May 14, 2018
Shop Talk

MassLive sees growth in Central Mass.

Photo | Brad Kane
Tim Kennedy, regional president for Advance Local; President of MassLive Media, Springfield.

Tim Kennedy, President of MassLive Media, Springfield.

Founded: 1998

Employees: 50 (Massachusetts)

Age: 54

Birthplace: Detroit

Residence: Manilus, N.Y.

Education: Bachelor of accounting, Western Michigan University; MBA, Northwestern University

While Denver-based Digital First Media closed down the physical office of the Fitchburg Sentinel & Enterprise, New York-based Advance Local is growing its presence in Central Massachusetts. The company is set to open an office for its MassLive Media division near the Worcester Common this month. MassLive Media President Tim Kennedy sat down with WBJ to talk about the expansion.

Why open a Worcester office?

Our strategy is to grow our entire presence statewide. We've been in Worcester for about five years, and we've had enough audience and enough business growth in Central Massachusetts and in the east where we need a physical location. We've had people working out of coffee shops and their homes, and it is important for us to have a place for them to go.

As importantly, it makes us part of the community and the growth happening in downtown Worcester.

This is your second location after Springfield?

Yes. We started in Western Massachusetts, and the strength of our audience is out here. Yet, our growth has been primarily through Central and Eastern Massachusetts.

And, yet, other media companies are scaling back.

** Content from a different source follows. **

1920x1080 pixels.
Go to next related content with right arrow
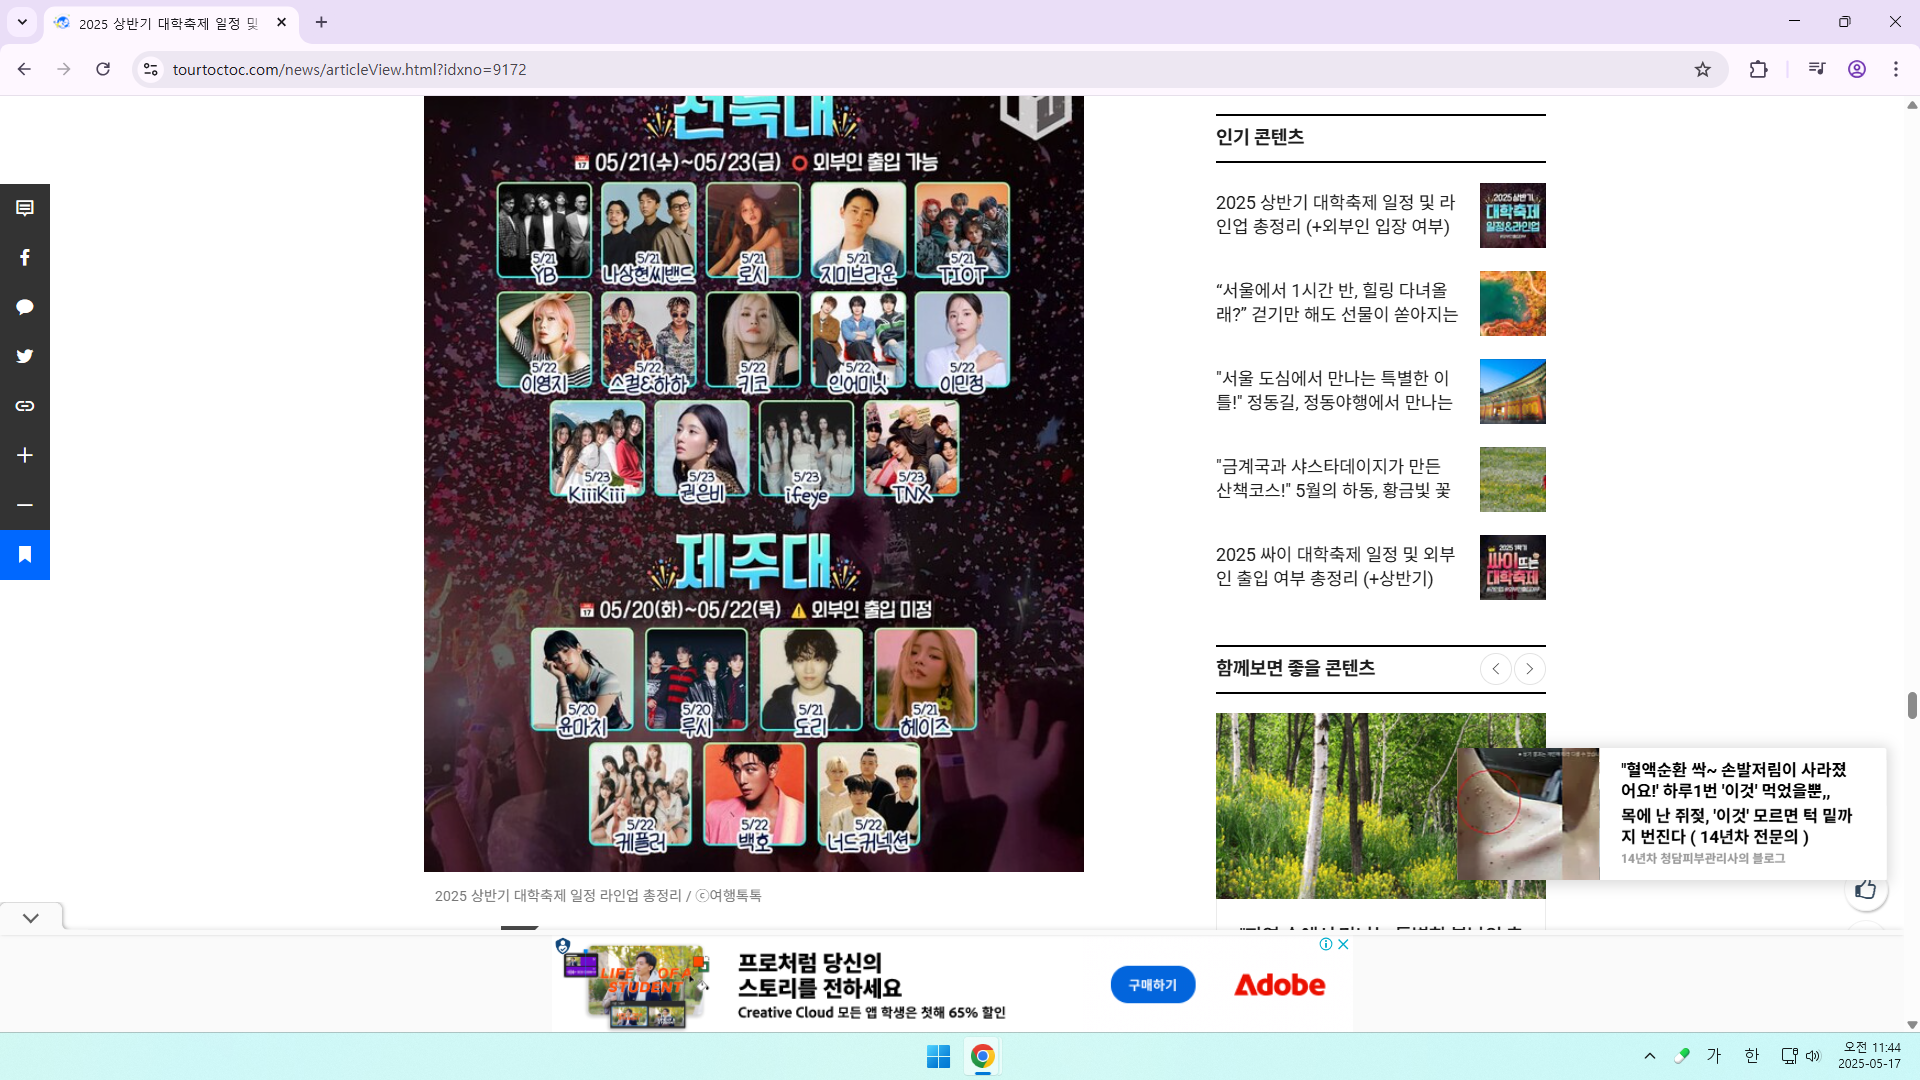pyautogui.click(x=1529, y=669)

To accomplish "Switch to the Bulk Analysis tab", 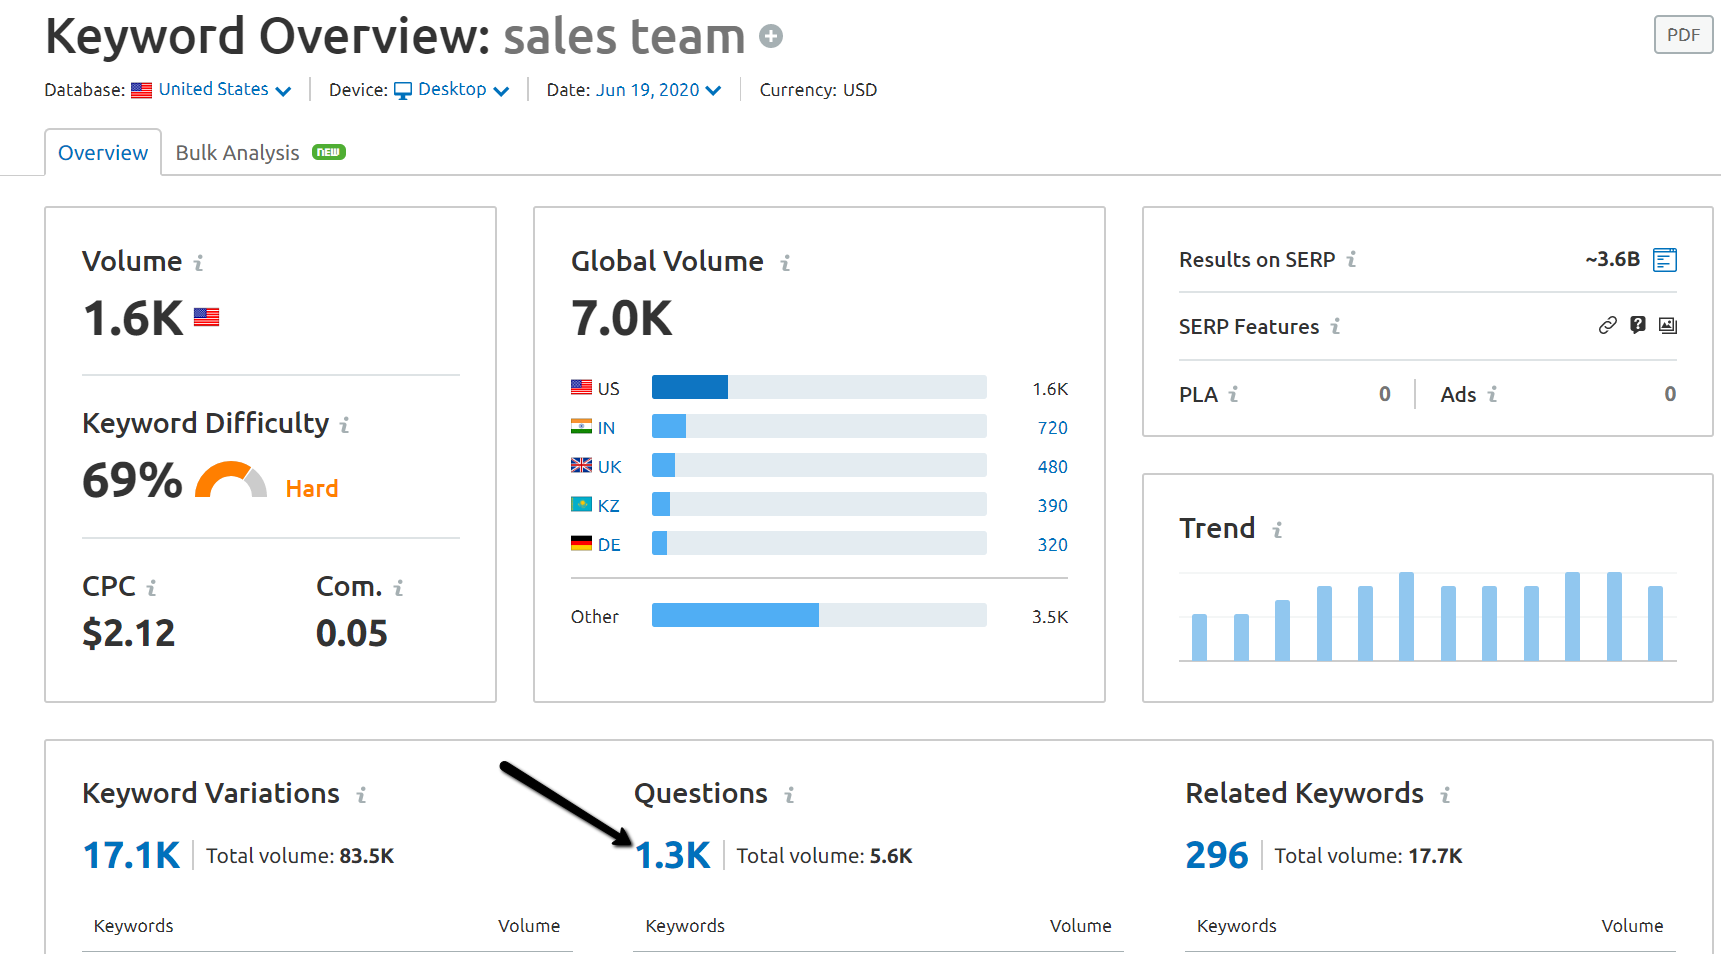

The traditional media has its own challenges. Being a pure digital operation gives us our own advantages. So the things we do and cover, we are able to move a little more quickly. More traditional media has to think about what they are going to do with their print products. That gives us a little more freedom. Plus, we pick our spots. We started covering Central Massachusetts about five years ago. After growing enough business there and years of our employees driving up and down the MassPike, it is time to put an office down.

It is a 3,800-square-foot office, so it is not going to break the bank. It is on the corner of Main and Mechanic streets, just a block from Worcester Common.

How many people will be based there?

Six to 10 people, but we don't look at it like anyone has got a homebase. We are so mobile, and our people can work from anywhere. People from our Springfield office will be there sometimes. Our people in Boston who need an office sometimes will head there.

Being in Central Mass. is going to give us a lot of advantages, so people aren't going back and forth to Springfield.

Will it give you more market validity?

I think so. Physical presence means something. When you drive into Springfield and see the MassLive signage on top of this tall building, that means something. Likewise, having the signage on Main Street in Worcester will inform people who are familiar with MassLive – or, more likely, just learning about MassLive – what MassLive is and what it can do for them.

Does your revenue justify the expansion?

From a revenue perspective, we look at ourselves more like a digital marketing agency, rather than a traditional media company or even a digital media company. More than half of what we sell in our revenue is related to products and services not on our MassLive platform: We sell services related to search-engine optimization, social media, creative campaigns, research, and we will buy offline media like billboards for our clients. Half of what we do is that kind of agency work. That is what's growing particularly fast.

It all integrates, though. As the MassLive brand grows – up about 24 percent from last year – we create more awareness, and that helps our salespeople. It opens more doors.

Will you add more employees?

Yes. As our revenue grows, we will grow our headcount. Will we have more offices? I don't know. The business moves really fast, especially compared to traditional media, so we always have to be alert for what we need, whether it is more traditional salespeople, sales technicians, strategists, project managers for the marketing business, more reporters for our pro sports coverage.

We've got a great reputation for developing talented journalists, so we do get poached. We are always looking to hire and looking for great people. Ask me today what our needs are, and in six months, that is going to change.

This interview was conducted and edited for length and clarity by WBJ Editor Brad Kane.